<<<<
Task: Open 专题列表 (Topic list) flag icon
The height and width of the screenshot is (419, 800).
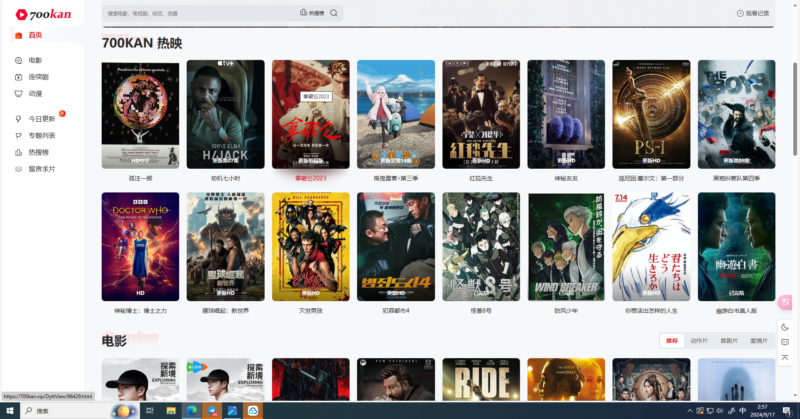Action: tap(19, 135)
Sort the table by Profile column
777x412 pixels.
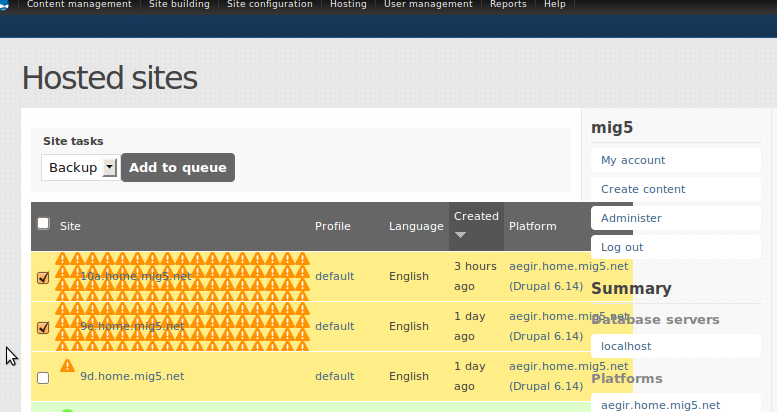(x=333, y=226)
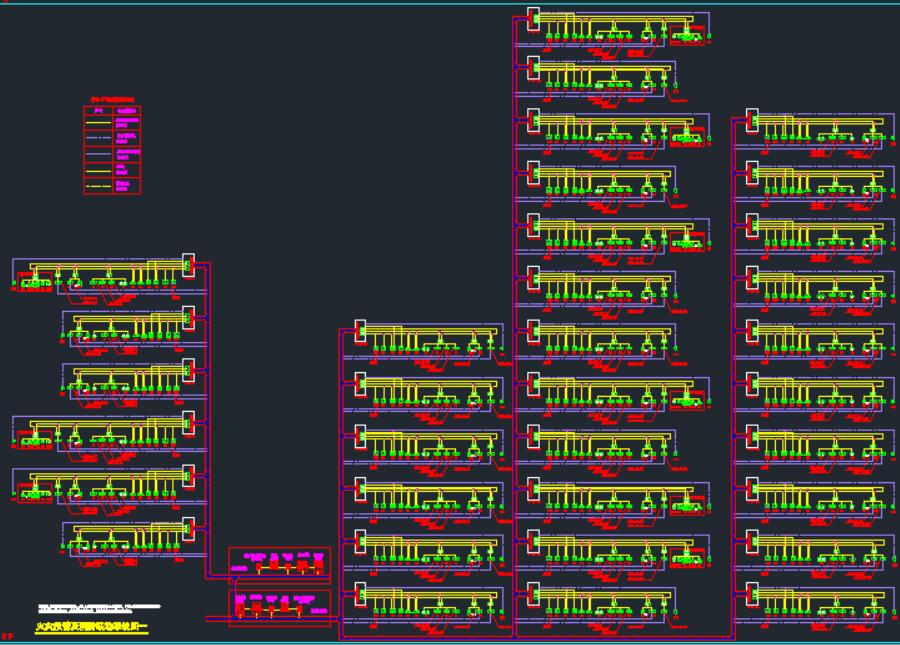Viewport: 900px width, 645px height.
Task: Select the bottom junction box of the second column
Action: coord(362,593)
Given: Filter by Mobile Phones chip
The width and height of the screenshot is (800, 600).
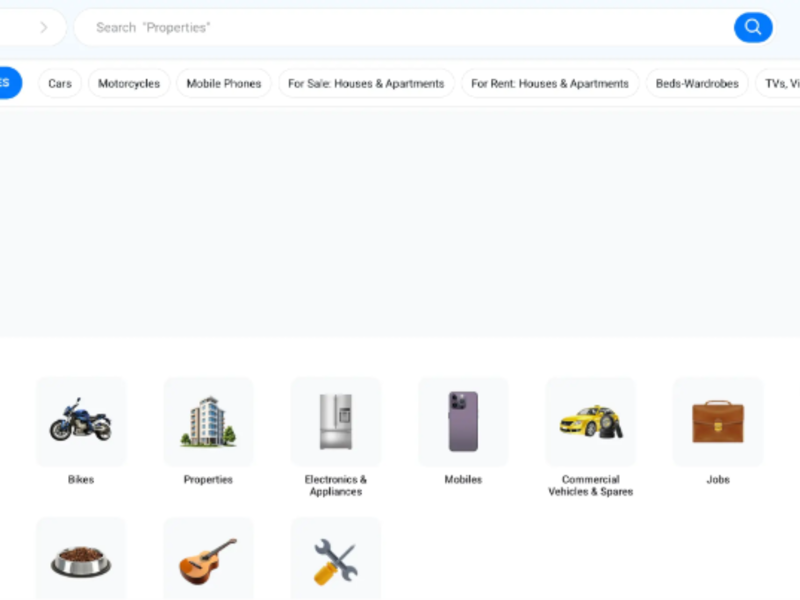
>>>>
In the records, the line containing "777x412 pixels." starts the span and the final line ends it. Output exactly that span, both ends included, with no pictures and nothing else.

777x412 pixels.
(x=333, y=226)
Viewport: 900px width, 645px height.
Task: Select the bottom junction box of the second column
Action: coord(362,593)
Given: Filter by Mobile Phones chip
The width and height of the screenshot is (800, 600).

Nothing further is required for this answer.